That done I filled the jar with boiling water again, and in 15 mins the water was clear again with all the brown sediment on the bottom.
NOW.....QUESTION' is that brown mud...dare I ask...GOLD??????


----------



## butcher (Mar 23, 2013)

Yes most likely it is the gold, as gold is a brown powder.

Iron can color or solution to look green (like copper), or it can color a solution yellow to look like gold.

Stannous chloride solution is your eyes, without it you are just working blind, just guessing, that is a good way to waste your gold.

You should calculate how much acid you need based on how much gold you have, and measure HCl and add it to the gold, but the calculated amount of nitric add only in very small proportions, use up all of the nitric dissolving gold with heat before adding more, the goal is to have excess HCl, but every last drop of nitric used up.

I say you did not eliminate the nitric acid in solution, urea as far as I am concerned is just too dangerous and really does not work as most people think or say it does, as far as I am concerned urea is useless to me in refining, I would give that fertilizer to my wife to put on her flowers, sulfamic acid can be used instead, if you do not control how much nitric you use, the best method to use only the amount needed, is add nitric only in very small amounts (drops toward the end, using heat at the same time to insure you are using up all of the nitric in the reaction, this way, it is simpler to deal with, evaporation can also be used, actually I begin it as I am dissolving the gold, and close to when I have the gold dissolved I have very little left to complete the first evaporation, leaving a little gold or adding a button of gold to use up the free nitric is another method, I use a combination of all of these, there are several posts that describe better, and give more detail of what I am talking about here.


----------



## iamtheman240 (Mar 24, 2013)

You got it Butcher, the grass gets the urea.
Getting back to the Sulfamic acid, is that the same stuff Home depot sells for grout cleaning? 
That stuff only comes in crystal form here in Winnipeg, can you please give me an idea how strong I should mix some up to be affective, I have maybe 2 to 2.5 grams of gold powder to work with. Thanks


----------



## butcher (Mar 24, 2013)

Trouble I see with figuring how much is you would have to know how much unused nitric you had left in solution, (not much of a way to calculate unless you already figured before you started), but if you went to the trouble to calculate you would probably have calculated how much nitric you needed in the first place and would not have overused the nitric then anyway, if you did know how much nitric was left (unreacted in solution), you could use the formula below, which shows one mole of sulfamic acid reacted with one mole of HNO3 yields one mole of sulfuric acid diluted in water and some NOx gas.

Request 1:
Rewrite the gold refining thread from "## iamtheman240 (Mar" to "for grout cleaning?", changing "Home depot" to "the hardware store".
Request 2:
Please carry on the gold refining thread after its last sentence.

Raw data:
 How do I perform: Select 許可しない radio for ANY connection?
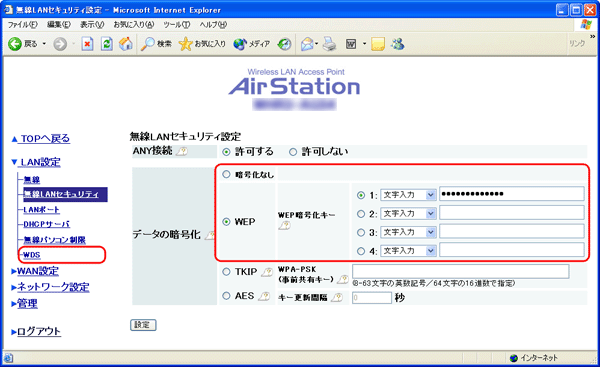293,152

Right answer 1:
## iamtheman240 (Mar 24, 2013)

You got it Butcher, the grass gets the urea.
Getting back to the Sulfamic acid, is that the same stuff the hardware store sells for grout cleaning?

Right answer 2:
I could spend all day calculating this formula out, but I do not see much reason to do it, it is far better to calculate nitric acid needed, and use bare minimum, I also use heat to dissolve the gold, heating as I add small portions of nitric, by the time I have almost all of the gold dissolved I have concentrated the solution, basically drove water out through evaporation, and HNO3, has been reacting through the process so at this point I have very little UN-dissolved gold left in a gold chloride solution and some free HCl and no free HNO3, now I will finish concentrating the solution, which started off yellow and now is orange, at this point I can add drops of HNO3 to finish dissolving any gold I wish to, or I can leave the last bit of gold for the next batch. 
Now I have very little if any free nitric acid.

If I by mistake added too much it is no problem at this point to add a few ml of HCl, and do another evaporation, doing this a couple of time to remove the free HNO3.
When working this way I can use very little sulfamic as just insurance, to be sure I have the nitric out (just sprinkling a little in from a plastic spoon) I do not normally use much at all, and I usually add it just before diluting the gold chloride with water.
I use the grout cleaner at Home depot comes in a small tub where they sell floor tiles, but if you buy grout cleaner check the label and MSDS.
Also I normally do a stannous test before I precipitate gold, this can also help to be an indicator if I still have free HNO3 in solution. 


Sulfamic acid mixed with nitrous acid, gives dilute sulfuric acid and nitrogen gas 
H3NSO3 + HNO2 --> H2SO4 + N2 + H2O
Sulfamic acid with nitric acid gives, nitrous oxide (laughing gas) and dilute sulfuric acid.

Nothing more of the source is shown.